At what value does a tool become an asset subject depreciation?
My accountant generally wants under $100 as an expense and over that as an asset to be depreciated. Tools in a contracting business may not follow that pattern. When I was in that game many tools wouldnt last a year (either stolen or broken), depreciating them over a long period wouldnt make sense.
.
 
Check out the CRA website, it should have a list of items which can be written off /claimed for tax purposes. It's one of the few gov sites which is worth looking at. Pretty sure @matt365 has it correct. Plus you are constantly buying new gear all the time, keeping track of depreciation wouldn't be worth it, unless it's a really high ticket item.
 
We just expensed tools as the jobs came up and never used them as an asset to be claimed over an extended period of time.

As @GreyGhost mentioned tools are broken, stolen, etc all the time. Impossible to track to such detail depending on size of operation.

Unless your ‘tool’ is your car, boat, or something large and substantial. Let’s say 20-50k minimum. Then that’s a diff story.

Regular tools…expense as they come.
 
It kinda tricky. Our general rule has been anything over $500 gets entered into a depreciation file. Things like my Festool drywall sanders at around $2000 each have a life span of 3 to 4years so they get depreciated over time. My aluminum brake will last me 20 years so again depreciated over time. If you can justify that a tool will not last the year regardless of cost you can depreciate it over a shorter time. As for vehicles and fuel you should keep a log of work vs personal but most small business owners that I know just use a percentage that seems reasonable.
ie we have a personal car that is not a right off, my truck and it’s fuel I use 20/80 persona/ business but my van is 100% business.
You really can claim what ever you like but you best keep it reasonable or they start to ask questions and that sucks even if they don’t find anything.
Just the time and stress dealing with cra or even wsib will take years off your life.

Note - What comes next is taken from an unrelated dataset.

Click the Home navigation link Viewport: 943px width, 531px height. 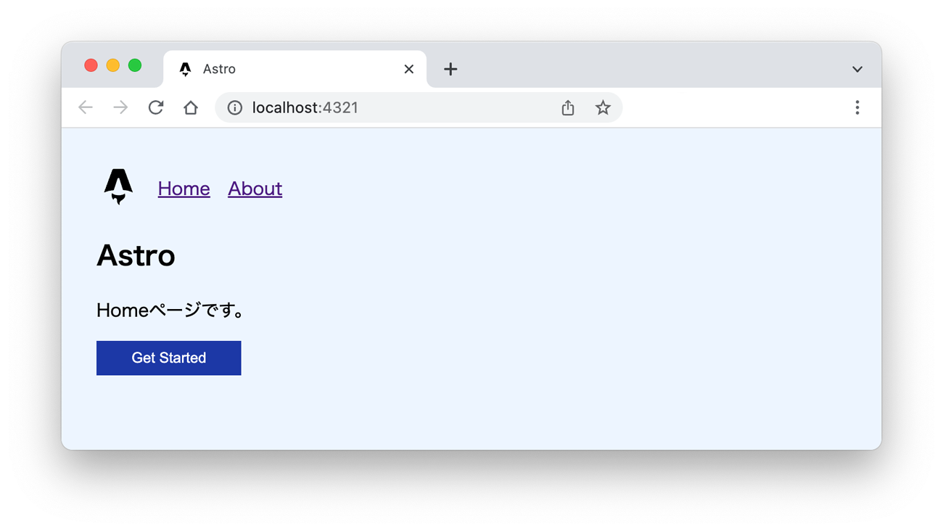click(x=184, y=188)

I bought a hot tub this year and wanted to right it off as an expense in the depreciation file. I’m getting older and feeling sore after a hard day.
My accountant said not unless I’m opening a spa 🤷‍♂️
On the other hand there is a reason I’m ok with having a truck payment for a nice work truck but the family car is bought with what ever I can find in the couch.
 
I found out about depreciating assets and wsib the hard way my first year.
I was doing quite well so I bought an enclosed trailer, then a used van, then a bunch of tools. I was drawing a salary of $1000 a week as a sole proprietor not incorporated. Planning to pay tax at the end of the year on $52,000.
Nope all the assets get added to income. My personal income.
Taxes owing on $145,000 income was considerably more than I was expecting.
Part two
I was paying wsib on my own income based on my $52,000 a year salary.
Ahha but now my income was $145,000 with all those assets. So wsib audits me and wants another 8% on the difference.
Then wsib find I paid a few sub trades that didn’t have wsib. So I owe on them as well. The invoice from my sub trade did not break out material and labour.
So you pay wsib on the full invoice Including materials
I had a good first year but second and third years were spent paying for the mistakes made in that year.
Now I and my wife are employees of my limited company and have a regular pay checks like the others and try to keep the business as separate from me as possible.
The truck, trailers, tools and van belong to the company and any invoice from sub trades must have a line for materials and one for labour as well as your wsib clearance and hst number. I have made exception on the wsib of some trades but always break out labour and material so I only have to pay on the labour portion.
Sorry to go on and on but I like forwarding those lessons I wish I had of known
 
The best tool your new contractor friend can have is an actual account, or at the minimum a bookkeeping service that is familiar with a contracting business .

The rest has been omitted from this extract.